During total knee replacement surgery, or arthroplasty, surfaces of the thighbone (femur), the shinbone (tibia) and the kneecap (patella) are replaced with a metal-and-plastic implant.
“Traditionally, the implants have been designed based on men’s knees,” says Dr. Robert Bucholz, a professor of orthopedic surgery at UT Southwestern Medical Center (Dallas). “For women, smaller implants were used, but size did not resolve the anatomical differences, which sometimes accounted for pain and discomfort and an ‘awkward’ feeling.”
Orthopedic device manufacturers have developed “gender knees,” which accommodate numerous shape differences between the average male and female knee, such as:
- Narrower shape. Knee implants are typically sized by measuring the end of the femur from front to back and from side to side. Most women’s knees are shaped like a trapezoid and are narrower from side to side; men’s knees are more rectangular. Implant size is typically based on the front-to-back measurement to allow the knee to move and flex correctly. In women, however, an implant that fits from front to back can be too wide from side to side, sometimes causing it to overhang the bone.

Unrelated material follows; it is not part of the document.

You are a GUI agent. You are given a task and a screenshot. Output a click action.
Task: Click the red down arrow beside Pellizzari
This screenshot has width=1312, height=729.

- Thinner density. Typically, the bone in the front of a woman’s knee is less prominent than in a man’s. After traditional implantations, some women describe a “bulky” feeling in the joint despite better function. The front of the new implant is thinner so the replacement more closely matches the female anatomy.
- Tracking. A woman’s femur attaches to the tibia at a slightly different angle than a man’s, because most women have wider hips. The angle difference between the pelvis and the knee joint, which is taken into account with the gender-specific implants, affects how the kneecap tracks over the end of the femur as the knee moves through a range of motion.